「鬼十則」、社員手帳への掲載取りやめへ

 

新入社員の高橋まつりさん=当時(24)=が昨年12月に過労自殺した問題を受け、大手広告会社の電通が、《取り組んだら「放すな」、殺されても放すな》などの言葉が記されている「鬼十則」について、社員手帳への掲載の取りやめを検討していることが17日、分かった。

 

鬼十則は、電通の4代目社長の吉田秀雄氏が昭和26年に作った遺訓とされ、仕事への心構えが日本語と英語で10項目ある。他には《周囲を「引きずり回せ」》《頭は常に「全回転」、一分の隙もあってはならぬ》などの表現が並んでいる。

 

過労体質への企業風土を象徴するものとして、高橋さんの遺族側が削除を求めてきた。電通関係者によると、来年分の手帳に、鬼十則の掲載を控える方向で検討しているという。

 

電通の30代男性社員は「鬼十則は新人研修のときにテキストに入っていて、社会人として仕事に向かう姿勢を学んだ。なくなることで、仕事への意識が弱まることを恐れている」と話した。

 

電通広報部は「今月発足した労働環境改革本部を中心に全社的な変革を進めている。
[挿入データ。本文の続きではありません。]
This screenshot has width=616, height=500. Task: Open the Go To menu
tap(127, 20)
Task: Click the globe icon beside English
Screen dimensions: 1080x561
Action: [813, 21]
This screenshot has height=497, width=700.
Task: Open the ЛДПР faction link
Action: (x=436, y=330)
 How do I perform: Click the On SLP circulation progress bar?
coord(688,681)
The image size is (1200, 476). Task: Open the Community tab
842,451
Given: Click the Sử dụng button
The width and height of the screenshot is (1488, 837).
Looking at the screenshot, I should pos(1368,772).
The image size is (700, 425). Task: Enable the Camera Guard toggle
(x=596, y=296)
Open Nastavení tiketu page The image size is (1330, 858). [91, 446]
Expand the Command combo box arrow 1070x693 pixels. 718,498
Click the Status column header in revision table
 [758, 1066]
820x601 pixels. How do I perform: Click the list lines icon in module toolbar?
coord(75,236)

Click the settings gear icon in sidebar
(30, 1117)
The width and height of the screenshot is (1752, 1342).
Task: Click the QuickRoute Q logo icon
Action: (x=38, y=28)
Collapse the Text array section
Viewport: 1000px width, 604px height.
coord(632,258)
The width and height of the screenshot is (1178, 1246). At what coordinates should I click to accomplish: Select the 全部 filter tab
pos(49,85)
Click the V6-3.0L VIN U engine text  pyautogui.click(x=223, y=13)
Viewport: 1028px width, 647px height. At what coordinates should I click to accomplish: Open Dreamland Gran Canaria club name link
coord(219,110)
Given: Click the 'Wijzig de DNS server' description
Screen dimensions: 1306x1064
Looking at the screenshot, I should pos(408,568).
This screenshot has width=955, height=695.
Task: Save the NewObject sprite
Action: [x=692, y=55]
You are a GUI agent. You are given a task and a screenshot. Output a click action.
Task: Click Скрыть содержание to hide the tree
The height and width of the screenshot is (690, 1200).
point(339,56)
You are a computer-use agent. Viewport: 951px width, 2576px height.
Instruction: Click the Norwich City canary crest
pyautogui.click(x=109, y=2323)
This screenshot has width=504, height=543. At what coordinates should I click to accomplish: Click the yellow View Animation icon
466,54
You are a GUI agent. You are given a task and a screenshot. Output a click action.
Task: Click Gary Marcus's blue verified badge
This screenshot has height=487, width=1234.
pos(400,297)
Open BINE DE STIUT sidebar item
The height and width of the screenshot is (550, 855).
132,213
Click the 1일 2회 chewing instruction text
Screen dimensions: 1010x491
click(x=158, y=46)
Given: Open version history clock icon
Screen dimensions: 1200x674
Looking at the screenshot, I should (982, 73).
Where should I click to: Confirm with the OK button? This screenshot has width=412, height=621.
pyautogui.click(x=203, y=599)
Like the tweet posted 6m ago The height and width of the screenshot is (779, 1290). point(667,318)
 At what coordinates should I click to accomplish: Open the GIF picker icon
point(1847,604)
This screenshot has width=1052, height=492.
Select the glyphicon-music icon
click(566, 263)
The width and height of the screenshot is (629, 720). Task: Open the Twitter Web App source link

『鬼十則』の取り扱い方も含め、企業風土全体の改善に向けた検討を進めている」とコメントした。

 

以上。引用終わり。

http://www.sankei.com/life/news/161117/lif1611170061-n1.html

 

 

 

 

 

上の記事を読んで、真っ先に、大切な企業文化が失われてしまう、と思った。

 

 

アメリカでは、MBAを取得した学生は、他学部の子よりもゼロひとつ多いオファーが来る。

 

彼らは金融機関で働くわけで、1日の睡眠時間は3時間でも文句は言えないが、その代わり、若いうちにバリバリ働いて、40代になったらさっさと引退、その後は悠々自適な生活を毎日送る。

 

こういうのは、アメリカで就職活動をする子たちは、よくよくわかっている話である。

 

 

電通という会社で働くことも、上の話と大差ないと思う。

 

電通は、賃金は非常に高いし、やりがいのある仕事を任されるが、

 

そのかわりに、バリバリ仕事やることが求められるだろう。

 

 

それは、就職活動中に十分理解しているはずである。

 

 

 

そういうスタイルが自らのライフスタイルと違うのであれば、

 

そういう会社にはいかなければいいし、またはやめてもいい。

 

仕事をやめる自由はあるし、働く前も後も、選択の自由はいつもある。

 

それは、日本でもアメリカでも、どこでも同じだろう。

 

 

私は上の記事を読んで、

 

ちょっと仕事に疲れて精神的に参ってしまった人が誤った行動をしたおかげで、

 

残された人たちがみんな迷惑をこうむった、

 

そんな風に感じた。

 

 

死者に鞭打つような議論で申し訳ないのだが、

 

でも死んだ人よりも生き残っている人の方に、私は同情する。

 

これは、はなはだ迷惑じゃないだろうか。

 

 

私は、会社にもいろいろあって、

 

中にはこういう会社があっても、会社をやめる自由がある限り、全然問題ないと思うし、

 

会社の多様性が損なわれたり、企業文化がなくなることが、とても残念だと思う。

 

 

 

 

ちなみに、この鬼十則。

 

「仕事」を「勉強」に置き換えると、

 

それこそ塾生に聞かせたいくらいに名言になる気がした。